--- MATERIAL PROVIDED ---

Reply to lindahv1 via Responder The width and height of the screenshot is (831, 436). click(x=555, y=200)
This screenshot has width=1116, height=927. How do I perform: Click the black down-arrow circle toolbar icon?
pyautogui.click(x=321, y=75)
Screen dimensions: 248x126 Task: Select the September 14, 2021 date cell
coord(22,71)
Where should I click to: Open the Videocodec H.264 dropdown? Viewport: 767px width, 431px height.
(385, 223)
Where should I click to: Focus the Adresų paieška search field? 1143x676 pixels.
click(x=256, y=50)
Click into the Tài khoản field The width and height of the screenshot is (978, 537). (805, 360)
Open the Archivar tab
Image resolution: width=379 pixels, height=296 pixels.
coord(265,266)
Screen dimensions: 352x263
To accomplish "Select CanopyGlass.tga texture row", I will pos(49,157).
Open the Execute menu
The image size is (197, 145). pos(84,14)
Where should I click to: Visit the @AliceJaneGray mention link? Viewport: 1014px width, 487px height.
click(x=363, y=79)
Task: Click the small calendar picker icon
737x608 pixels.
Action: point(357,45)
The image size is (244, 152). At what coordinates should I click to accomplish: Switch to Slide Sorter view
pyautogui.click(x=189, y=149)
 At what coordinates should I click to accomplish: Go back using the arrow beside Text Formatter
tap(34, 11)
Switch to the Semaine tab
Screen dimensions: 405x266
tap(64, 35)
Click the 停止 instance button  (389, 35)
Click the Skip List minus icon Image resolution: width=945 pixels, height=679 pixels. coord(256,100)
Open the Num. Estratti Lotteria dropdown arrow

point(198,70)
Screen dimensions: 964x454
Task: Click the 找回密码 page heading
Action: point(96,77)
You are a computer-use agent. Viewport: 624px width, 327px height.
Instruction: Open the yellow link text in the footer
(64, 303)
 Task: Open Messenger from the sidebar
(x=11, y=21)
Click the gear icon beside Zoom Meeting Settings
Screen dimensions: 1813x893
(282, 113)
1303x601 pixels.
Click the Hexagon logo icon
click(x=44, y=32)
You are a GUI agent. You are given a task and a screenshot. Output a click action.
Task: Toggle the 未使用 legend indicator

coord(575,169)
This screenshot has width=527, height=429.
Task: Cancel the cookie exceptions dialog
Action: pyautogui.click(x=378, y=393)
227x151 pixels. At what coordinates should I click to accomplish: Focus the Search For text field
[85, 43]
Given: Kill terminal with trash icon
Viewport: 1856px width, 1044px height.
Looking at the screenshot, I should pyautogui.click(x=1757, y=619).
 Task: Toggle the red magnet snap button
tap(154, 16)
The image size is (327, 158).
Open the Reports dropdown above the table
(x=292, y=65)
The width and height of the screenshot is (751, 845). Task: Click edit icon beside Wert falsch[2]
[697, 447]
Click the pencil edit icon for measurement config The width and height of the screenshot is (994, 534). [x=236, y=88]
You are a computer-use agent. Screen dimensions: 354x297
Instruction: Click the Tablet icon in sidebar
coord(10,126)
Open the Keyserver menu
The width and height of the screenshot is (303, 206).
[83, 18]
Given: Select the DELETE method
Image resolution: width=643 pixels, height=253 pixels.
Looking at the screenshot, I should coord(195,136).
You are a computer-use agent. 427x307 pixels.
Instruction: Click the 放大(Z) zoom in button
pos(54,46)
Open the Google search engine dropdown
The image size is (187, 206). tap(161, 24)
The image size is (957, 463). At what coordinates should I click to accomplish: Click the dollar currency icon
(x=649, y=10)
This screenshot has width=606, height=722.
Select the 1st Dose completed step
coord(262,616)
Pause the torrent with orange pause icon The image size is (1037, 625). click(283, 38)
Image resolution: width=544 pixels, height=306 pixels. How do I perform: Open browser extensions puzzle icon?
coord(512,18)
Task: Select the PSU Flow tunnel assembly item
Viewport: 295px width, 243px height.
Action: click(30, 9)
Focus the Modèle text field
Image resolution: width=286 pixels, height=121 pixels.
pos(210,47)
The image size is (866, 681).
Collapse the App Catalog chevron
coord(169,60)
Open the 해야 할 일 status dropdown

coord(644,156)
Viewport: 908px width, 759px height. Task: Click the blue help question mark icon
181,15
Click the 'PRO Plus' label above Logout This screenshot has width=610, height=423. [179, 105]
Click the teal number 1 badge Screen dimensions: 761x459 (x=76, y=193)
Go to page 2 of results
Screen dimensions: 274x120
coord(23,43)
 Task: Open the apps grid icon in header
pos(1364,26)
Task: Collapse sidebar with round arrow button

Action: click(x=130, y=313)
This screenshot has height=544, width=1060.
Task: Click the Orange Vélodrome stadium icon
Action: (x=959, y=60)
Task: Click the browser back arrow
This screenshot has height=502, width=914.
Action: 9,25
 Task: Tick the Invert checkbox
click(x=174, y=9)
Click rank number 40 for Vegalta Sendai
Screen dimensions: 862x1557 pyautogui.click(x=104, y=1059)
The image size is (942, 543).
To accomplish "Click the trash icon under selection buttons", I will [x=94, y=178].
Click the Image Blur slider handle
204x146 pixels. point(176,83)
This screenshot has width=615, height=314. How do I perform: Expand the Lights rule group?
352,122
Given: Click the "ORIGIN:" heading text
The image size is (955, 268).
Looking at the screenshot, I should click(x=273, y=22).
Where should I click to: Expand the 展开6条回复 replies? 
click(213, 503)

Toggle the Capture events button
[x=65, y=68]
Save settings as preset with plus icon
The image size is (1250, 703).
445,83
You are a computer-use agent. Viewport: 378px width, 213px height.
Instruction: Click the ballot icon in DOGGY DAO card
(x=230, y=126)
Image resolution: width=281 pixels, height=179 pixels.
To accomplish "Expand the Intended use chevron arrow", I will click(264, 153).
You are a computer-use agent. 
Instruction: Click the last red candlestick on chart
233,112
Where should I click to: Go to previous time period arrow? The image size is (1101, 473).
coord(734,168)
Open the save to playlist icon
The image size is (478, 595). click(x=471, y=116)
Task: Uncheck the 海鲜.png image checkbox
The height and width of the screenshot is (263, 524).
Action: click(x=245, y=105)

---

### WHAT YOU HAVE TO DO
Copy these lines verbatim, all of the records included.

### EXERCISE OUTPUT
Reply to lindahv1 via Responder The width and height of the screenshot is (831, 436). click(x=555, y=200)
This screenshot has width=1116, height=927. How do I perform: Click the black down-arrow circle toolbar icon?
pyautogui.click(x=321, y=75)
Screen dimensions: 248x126 Task: Select the September 14, 2021 date cell
coord(22,71)
Where should I click to: Open the Videocodec H.264 dropdown? Viewport: 767px width, 431px height.
(385, 223)
Where should I click to: Focus the Adresų paieška search field? 1143x676 pixels.
click(x=256, y=50)
Click into the Tài khoản field The width and height of the screenshot is (978, 537). (805, 360)
Open the Archivar tab
Image resolution: width=379 pixels, height=296 pixels.
coord(265,266)
Screen dimensions: 352x263
To accomplish "Select CanopyGlass.tga texture row", I will pos(49,157).
Open the Execute menu
The image size is (197, 145). pos(84,14)
Where should I click to: Visit the @AliceJaneGray mention link? Viewport: 1014px width, 487px height.
click(x=363, y=79)
Task: Click the small calendar picker icon
737x608 pixels.
Action: point(357,45)
The image size is (244, 152). At what coordinates should I click to accomplish: Switch to Slide Sorter view
pyautogui.click(x=189, y=149)
 At what coordinates should I click to accomplish: Go back using the arrow beside Text Formatter
tap(34, 11)
Switch to the Semaine tab
Screen dimensions: 405x266
tap(64, 35)
Click the 停止 instance button  (389, 35)
Click the Skip List minus icon Image resolution: width=945 pixels, height=679 pixels. coord(256,100)
Open the Num. Estratti Lotteria dropdown arrow

point(198,70)
Screen dimensions: 964x454
Task: Click the 找回密码 page heading
Action: point(96,77)
You are a computer-use agent. Viewport: 624px width, 327px height.
Instruction: Open the yellow link text in the footer
(64, 303)
 Task: Open Messenger from the sidebar
(x=11, y=21)
Click the gear icon beside Zoom Meeting Settings
Screen dimensions: 1813x893
(282, 113)
1303x601 pixels.
Click the Hexagon logo icon
click(x=44, y=32)
You are a GUI agent. You are given a task and a screenshot. Output a click action.
Task: Toggle the 未使用 legend indicator

coord(575,169)
This screenshot has width=527, height=429.
Task: Cancel the cookie exceptions dialog
Action: pyautogui.click(x=378, y=393)
227x151 pixels. At what coordinates should I click to accomplish: Focus the Search For text field
[85, 43]
Given: Kill terminal with trash icon
Viewport: 1856px width, 1044px height.
Looking at the screenshot, I should pyautogui.click(x=1757, y=619).
 Task: Toggle the red magnet snap button
tap(154, 16)
The image size is (327, 158).
Open the Reports dropdown above the table
(x=292, y=65)
The width and height of the screenshot is (751, 845). Task: Click edit icon beside Wert falsch[2]
[697, 447]
Click the pencil edit icon for measurement config The width and height of the screenshot is (994, 534). [x=236, y=88]
You are a computer-use agent. Screen dimensions: 354x297
Instruction: Click the Tablet icon in sidebar
coord(10,126)
Open the Keyserver menu
The width and height of the screenshot is (303, 206).
[83, 18]
Given: Select the DELETE method
Image resolution: width=643 pixels, height=253 pixels.
Looking at the screenshot, I should coord(195,136).
You are a computer-use agent. 427x307 pixels.
Instruction: Click the 放大(Z) zoom in button
pos(54,46)
Open the Google search engine dropdown
The image size is (187, 206). tap(161, 24)
The image size is (957, 463). At what coordinates should I click to accomplish: Click the dollar currency icon
(x=649, y=10)
This screenshot has width=606, height=722.
Select the 1st Dose completed step
coord(262,616)
Pause the torrent with orange pause icon The image size is (1037, 625). click(283, 38)
Image resolution: width=544 pixels, height=306 pixels. How do I perform: Open browser extensions puzzle icon?
coord(512,18)
Task: Select the PSU Flow tunnel assembly item
Viewport: 295px width, 243px height.
Action: click(30, 9)
Focus the Modèle text field
Image resolution: width=286 pixels, height=121 pixels.
pos(210,47)
The image size is (866, 681).
Collapse the App Catalog chevron
coord(169,60)
Open the 해야 할 일 status dropdown

coord(644,156)
Viewport: 908px width, 759px height. Task: Click the blue help question mark icon
181,15
Click the 'PRO Plus' label above Logout This screenshot has width=610, height=423. [179, 105]
Click the teal number 1 badge Screen dimensions: 761x459 (x=76, y=193)
Go to page 2 of results
Screen dimensions: 274x120
coord(23,43)
 Task: Open the apps grid icon in header
pos(1364,26)
Task: Collapse sidebar with round arrow button

Action: click(x=130, y=313)
This screenshot has height=544, width=1060.
Task: Click the Orange Vélodrome stadium icon
Action: (x=959, y=60)
Task: Click the browser back arrow
This screenshot has height=502, width=914.
Action: 9,25
 Task: Tick the Invert checkbox
click(x=174, y=9)
Click rank number 40 for Vegalta Sendai
Screen dimensions: 862x1557 pyautogui.click(x=104, y=1059)
The image size is (942, 543).
To accomplish "Click the trash icon under selection buttons", I will [x=94, y=178].
Click the Image Blur slider handle
204x146 pixels. point(176,83)
This screenshot has width=615, height=314. How do I perform: Expand the Lights rule group?
352,122
Given: Click the "ORIGIN:" heading text
The image size is (955, 268).
Looking at the screenshot, I should click(x=273, y=22).
Where should I click to: Expand the 展开6条回复 replies? 
click(213, 503)

Toggle the Capture events button
[x=65, y=68]
Save settings as preset with plus icon
The image size is (1250, 703).
445,83
You are a computer-use agent. Viewport: 378px width, 213px height.
Instruction: Click the ballot icon in DOGGY DAO card
(x=230, y=126)
Image resolution: width=281 pixels, height=179 pixels.
To accomplish "Expand the Intended use chevron arrow", I will click(264, 153).
You are a computer-use agent. 
Instruction: Click the last red candlestick on chart
233,112
Where should I click to: Go to previous time period arrow? The image size is (1101, 473).
coord(734,168)
Open the save to playlist icon
The image size is (478, 595). click(x=471, y=116)
Task: Uncheck the 海鲜.png image checkbox
The height and width of the screenshot is (263, 524).
Action: click(x=245, y=105)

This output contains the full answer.